> **SET TASKS**:
**A)** Answer these from the 2012 review below, each on its own line:
(i) Which place does the list of what worked in 2012 mention visiting for over a month?
(ii) What kind of yoga is named as started in 2012?
(iii) What kind of bell is to be rung tonight?
**B)** Reproduce the passage of the 2012 review below, starting with "I will ring" and going on through "on the forehead.".
**C)** Decide whether each statement agrees with the 2012 review below. Answer yes or no, and quote the words that settle it.
(i) A full year went by without falling for the same pattern with the ex when there was contact.
(ii) The stay in Montana lasted about a week.
(iii) The pineapple bell is called magical.

+++ TEXT TO READ +++

Warm wishes for sweetness and for the discovery of an even better sandwich in 2013.
So much love to you and yours.
ringing and singing quiet goodbyes and hellos along with you.
thank you. for much.
I will ring my pineapple bell tonight — for you, for me, for all of us. It is a magical bell, and it welcomes wonderful things.
Farewell, 2012. I kiss you on the forehead.
“The only thing that can hurt me is disconnecting from myself and not taking care of myself.” Love this one. So very true and very warm wishes to you and your great new year! Thanks again for prompting. I was going to sit down tonight with something similar, but you gave me a great outline to review things with so here it goes:
I felt ready for major change last year and I do now even that much more.
What to remember about 2012 –
I made it a year out of the relationship with the ex-Narcissist. After 4-5 years of on and off, I managed a year and I didn’t fall for the same pattern when we had contact.
That I can trust my intiution more than I thought.
That I am more in the know of what I need to work on and with than I ever was.
What was hard about 2012 –
Getting rid of a handful of “frenemies” slowly but surely.
Getting over ex-N
Severe depression that lasted months.
Living in the midst of clutter and chaos due to the above.
Feeling left out socially due to ex-N.
Dealing with my mother.
Loneliness
Dating again and not having it go well.
———————————–
What worked in 2012 –
Putting myself out there artistically and making new contacts.
Finding a new friend in an old aquintance who I like very much.
Being able to help others due to my experience and letting go when I could not help and they sucked me dry.
Learning about personality disorders and how to see through them so I don’t waste my time.
Going to Montana for over a month and doing some healing.
Being a little more outgoing and getting out just a tad more.
Starting Ashtanga Yoga – if not for that I am not so sure I would be able to deal with SAD again.
Started going with intuition and seeing it worked out for the best even when I second-guessed myself.
————-
Bits of Wisdom
I’m not really alone and yes there are allies everywhere.
It is possible to overcome and begin again.
I am not always the one at fault but I can shoulder the blame if necessary.
I’m not really missing all that much because I don’t go out all the time as a single person.
The power of being present and being open to possibilitiy.
It is ok to go with the flow and not have any expectations.
———–
Things I want to bring with me and improve upon
Dealing better with men and even perceived rejection. Not getting attached to ideas because someone acts like they like me. If they have no follow through, so what. Other fish in the sea….
Keep listening to my intuition but make sure it is the neutral voice I hear to be sure it is what it is.
Keep getting out more.
Get better at asking for more money for my artistic services.
Take more time to stop and really think before I made a decision that might drain me or sidtrack me.
Keep making art and improving upon it.
Keep finding new healing methods. Something is going to work out eventually.
Be open to love in all forms.
Ahhh Havi
I must thank you so much for this space you have created. It is the best discovery I made in 2012.
I am still busy exploring the archives, and I am meeting the most amazing people – through you.
I need more time to process my … review of 2012 and to make my transition/passage into 2013. But I want very much to thank you for … wow… for so much. So much wisdom. So much fun. For reminding me that PLAYFUL is more than just OK – it is FABULOUS!!!

+++ RAW DATA +++

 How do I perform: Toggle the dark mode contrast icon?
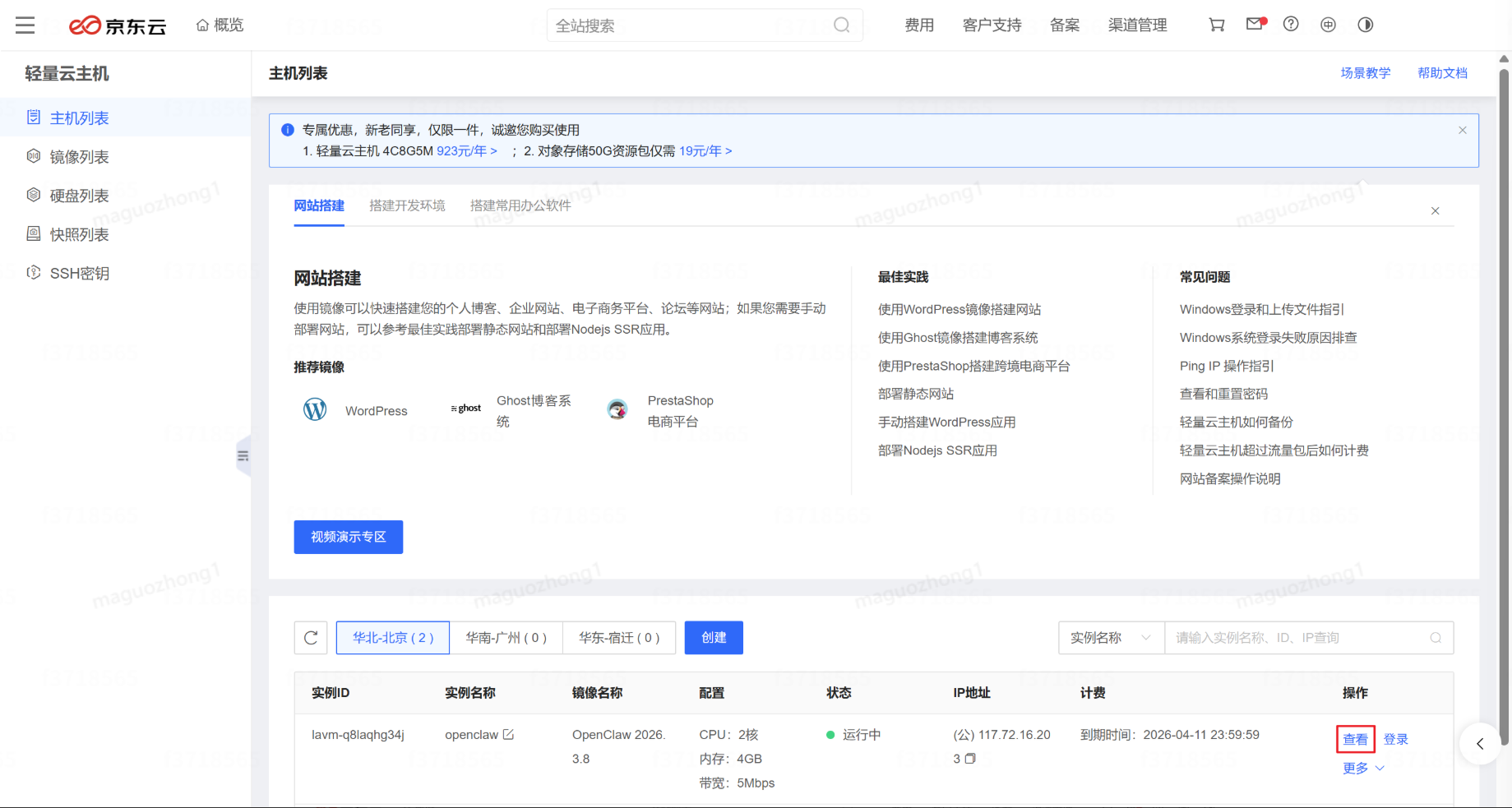point(1366,25)
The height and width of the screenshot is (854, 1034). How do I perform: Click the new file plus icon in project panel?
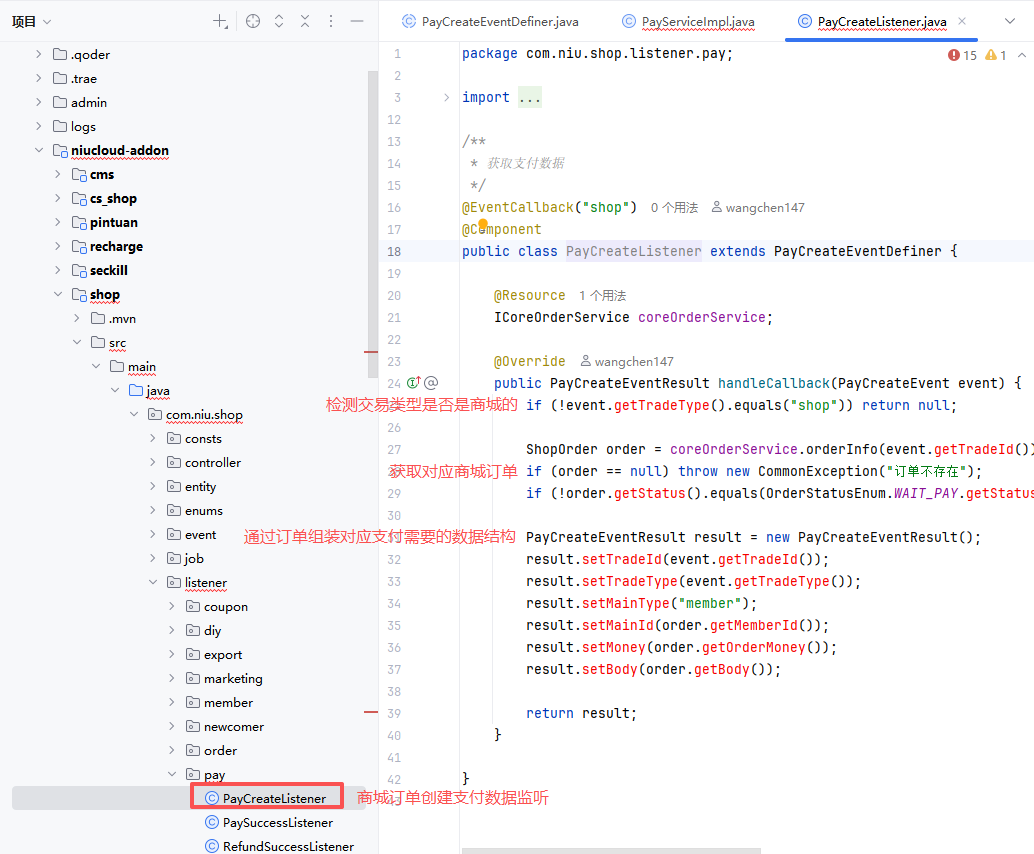[220, 21]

+++

> **EXERCISE SOLUTIONS**:
**A)**
(i) Montana
(ii) Ashtanga Yoga
(iii) A pineapple bell

**B)**
I will ring my pineapple bell tonight — for you, for me, for all of us. It is a magical bell, and it welcomes wonderful things.
Farewell, 2012. I kiss you on the forehead.

**C)**
(i) Yes: "I managed a year and I didn’t fall for the same pattern when we had contact."
(ii) No: "Going to Montana for over a month and doing some healing."
(iii) Yes: "It is a magical bell, and it welcomes wonderful things."